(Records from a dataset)
.....
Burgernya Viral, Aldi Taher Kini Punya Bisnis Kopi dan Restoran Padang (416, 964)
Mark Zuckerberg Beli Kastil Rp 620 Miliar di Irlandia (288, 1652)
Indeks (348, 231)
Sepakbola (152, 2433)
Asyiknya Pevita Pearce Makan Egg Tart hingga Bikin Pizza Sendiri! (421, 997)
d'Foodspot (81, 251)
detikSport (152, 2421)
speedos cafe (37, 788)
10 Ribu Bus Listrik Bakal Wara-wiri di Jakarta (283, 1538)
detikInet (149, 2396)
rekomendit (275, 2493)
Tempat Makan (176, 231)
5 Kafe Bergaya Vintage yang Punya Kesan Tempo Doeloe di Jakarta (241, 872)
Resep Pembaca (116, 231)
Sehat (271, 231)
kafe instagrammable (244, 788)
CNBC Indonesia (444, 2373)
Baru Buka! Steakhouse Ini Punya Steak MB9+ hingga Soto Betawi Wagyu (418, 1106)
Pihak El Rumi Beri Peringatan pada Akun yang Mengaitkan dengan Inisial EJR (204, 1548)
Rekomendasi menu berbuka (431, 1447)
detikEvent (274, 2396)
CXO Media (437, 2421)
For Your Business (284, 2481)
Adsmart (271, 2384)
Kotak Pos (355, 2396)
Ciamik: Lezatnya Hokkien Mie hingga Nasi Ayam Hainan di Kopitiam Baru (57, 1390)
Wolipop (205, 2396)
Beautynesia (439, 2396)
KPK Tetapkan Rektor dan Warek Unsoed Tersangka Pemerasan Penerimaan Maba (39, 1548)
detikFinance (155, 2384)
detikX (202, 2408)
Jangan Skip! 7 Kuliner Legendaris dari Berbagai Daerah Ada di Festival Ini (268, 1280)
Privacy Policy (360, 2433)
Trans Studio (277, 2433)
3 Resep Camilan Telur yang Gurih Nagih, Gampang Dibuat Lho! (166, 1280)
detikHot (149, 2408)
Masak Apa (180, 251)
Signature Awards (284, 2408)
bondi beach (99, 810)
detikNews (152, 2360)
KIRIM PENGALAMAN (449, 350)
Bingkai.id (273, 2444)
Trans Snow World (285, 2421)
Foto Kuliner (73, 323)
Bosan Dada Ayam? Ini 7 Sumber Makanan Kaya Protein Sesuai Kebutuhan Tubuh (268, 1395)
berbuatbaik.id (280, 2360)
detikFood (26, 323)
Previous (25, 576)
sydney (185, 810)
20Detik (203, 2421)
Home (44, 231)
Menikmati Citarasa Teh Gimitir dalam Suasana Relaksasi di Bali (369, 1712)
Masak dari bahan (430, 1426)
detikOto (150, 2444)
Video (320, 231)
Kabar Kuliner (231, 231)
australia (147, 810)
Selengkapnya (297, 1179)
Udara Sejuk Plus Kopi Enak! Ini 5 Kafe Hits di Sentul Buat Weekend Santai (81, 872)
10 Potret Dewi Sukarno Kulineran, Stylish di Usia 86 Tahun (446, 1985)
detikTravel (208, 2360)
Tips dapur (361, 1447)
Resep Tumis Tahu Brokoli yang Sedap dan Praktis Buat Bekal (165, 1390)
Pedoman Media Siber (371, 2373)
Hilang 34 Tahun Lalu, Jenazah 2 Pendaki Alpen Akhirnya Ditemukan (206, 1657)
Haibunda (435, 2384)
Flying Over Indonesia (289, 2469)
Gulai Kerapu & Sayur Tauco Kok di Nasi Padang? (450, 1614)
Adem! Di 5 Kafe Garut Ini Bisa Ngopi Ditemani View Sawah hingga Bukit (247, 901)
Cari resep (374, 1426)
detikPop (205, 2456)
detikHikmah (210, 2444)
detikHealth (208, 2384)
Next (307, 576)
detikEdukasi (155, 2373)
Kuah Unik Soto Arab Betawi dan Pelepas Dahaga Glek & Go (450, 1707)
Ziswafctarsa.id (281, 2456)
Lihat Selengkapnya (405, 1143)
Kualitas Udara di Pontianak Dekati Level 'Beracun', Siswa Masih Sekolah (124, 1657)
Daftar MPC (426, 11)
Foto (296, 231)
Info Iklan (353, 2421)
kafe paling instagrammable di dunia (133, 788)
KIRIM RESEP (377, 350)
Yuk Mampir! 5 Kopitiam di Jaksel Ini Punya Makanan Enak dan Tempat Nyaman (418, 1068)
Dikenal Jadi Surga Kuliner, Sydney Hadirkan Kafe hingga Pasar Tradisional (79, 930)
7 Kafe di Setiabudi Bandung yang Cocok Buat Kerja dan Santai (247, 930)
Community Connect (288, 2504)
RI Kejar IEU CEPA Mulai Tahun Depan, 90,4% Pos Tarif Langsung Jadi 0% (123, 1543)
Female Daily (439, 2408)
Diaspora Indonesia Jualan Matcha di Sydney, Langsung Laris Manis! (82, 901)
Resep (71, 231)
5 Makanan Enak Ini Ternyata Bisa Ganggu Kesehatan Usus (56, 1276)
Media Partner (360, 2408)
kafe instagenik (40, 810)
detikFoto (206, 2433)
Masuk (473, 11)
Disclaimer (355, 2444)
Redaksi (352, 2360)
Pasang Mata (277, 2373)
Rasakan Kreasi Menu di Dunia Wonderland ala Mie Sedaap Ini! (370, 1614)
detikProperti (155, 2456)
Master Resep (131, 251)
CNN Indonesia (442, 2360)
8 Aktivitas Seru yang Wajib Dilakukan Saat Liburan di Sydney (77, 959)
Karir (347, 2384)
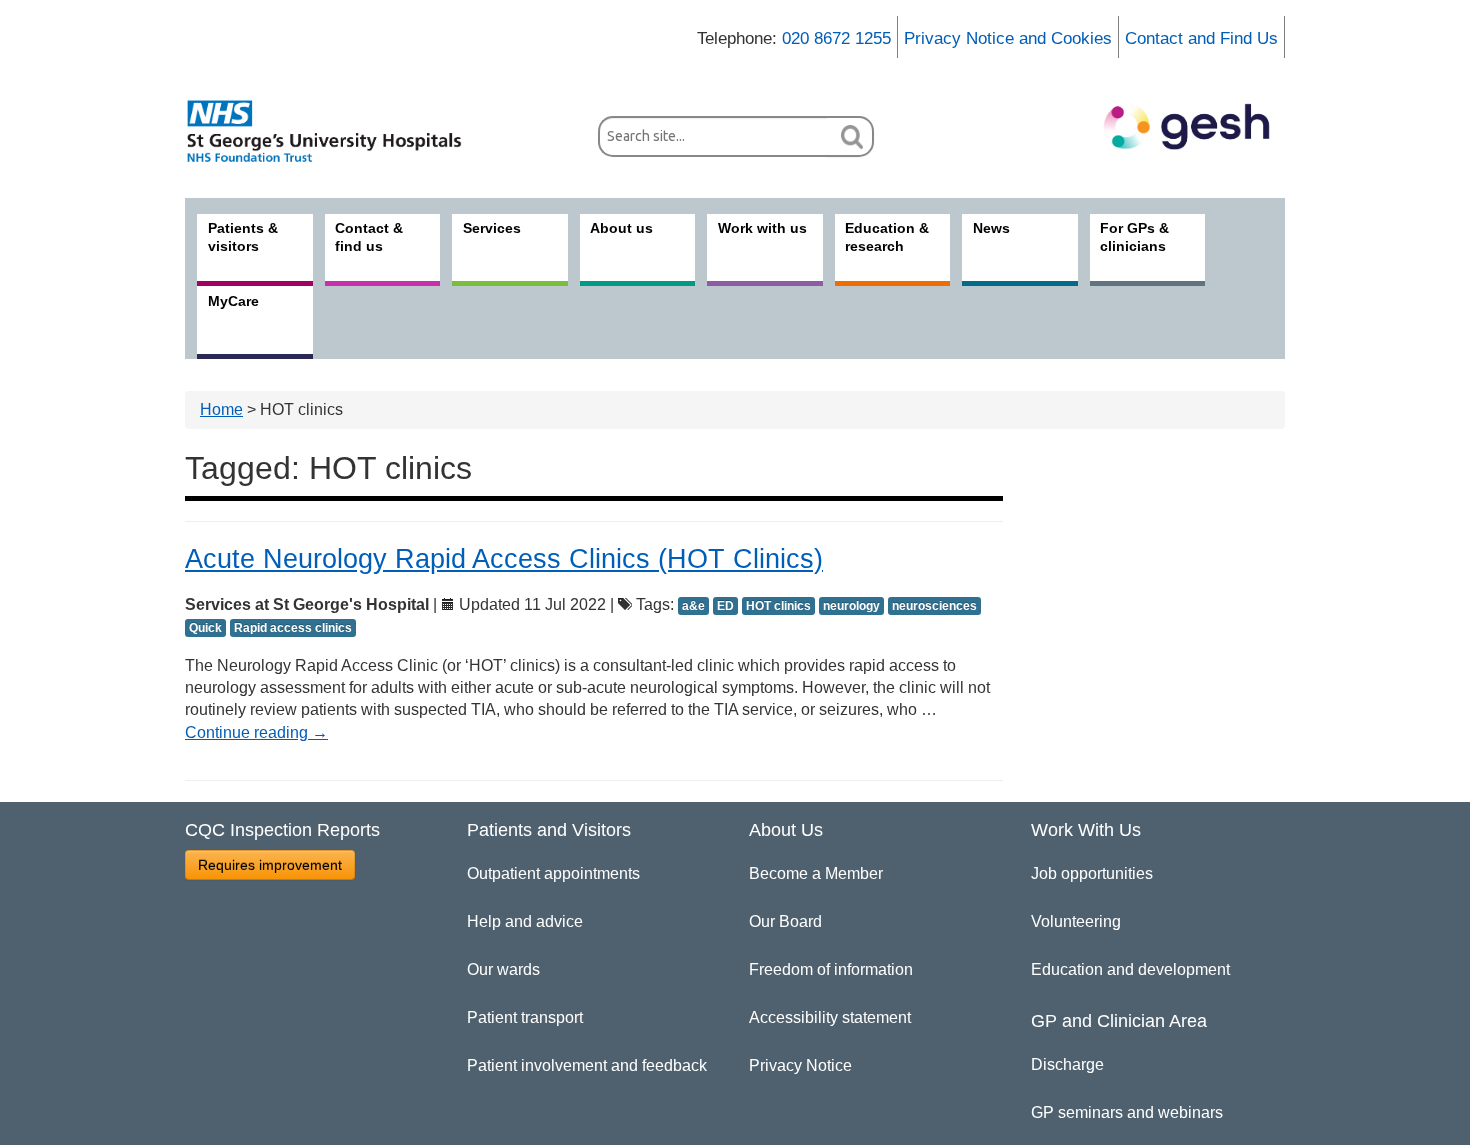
.....
From the records above, print only the lines between the one holding "detikPop (205, 2456)" and the one holding "Pasang Mata (277, 2373)", inclusive, exactly as they stand.

Answer space –
detikPop (205, 2456)
detikHikmah (210, 2444)
detikHealth (208, 2384)
Next (307, 576)
detikEdukasi (155, 2373)
Kuah Unik Soto Arab Betawi dan Pelepas Dahaga Glek & Go (450, 1707)
Ziswafctarsa.id (281, 2456)
Lihat Selengkapnya (405, 1143)
Kualitas Udara di Pontianak Dekati Level 'Beracun', Siswa Masih Sekolah (124, 1657)
Daftar MPC (426, 11)
Foto (296, 231)
Info Iklan (353, 2421)
kafe paling instagrammable di dunia (133, 788)
KIRIM RESEP (377, 350)
Yuk Mampir! 5 Kopitiam di Jaksel Ini Punya Makanan Enak dan Tempat Nyaman (418, 1068)
Dikenal Jadi Surga Kuliner, Sydney Hadirkan Kafe hingga Pasar Tradisional (79, 930)
7 Kafe di Setiabudi Bandung yang Cocok Buat Kerja dan Santai (247, 930)
Community Connect (288, 2504)
RI Kejar IEU CEPA Mulai Tahun Depan, 90,4% Pos Tarif Langsung Jadi 0% (123, 1543)
Female Daily (439, 2408)
Diaspora Indonesia Jualan Matcha di Sydney, Langsung Laris Manis! (82, 901)
Resep (71, 231)
5 Makanan Enak Ini Ternyata Bisa Ganggu Kesehatan Usus (56, 1276)
Media Partner (360, 2408)
kafe instagenik (40, 810)
detikFoto (206, 2433)
Masuk (473, 11)
Disclaimer (355, 2444)
Redaksi (352, 2360)
Pasang Mata (277, 2373)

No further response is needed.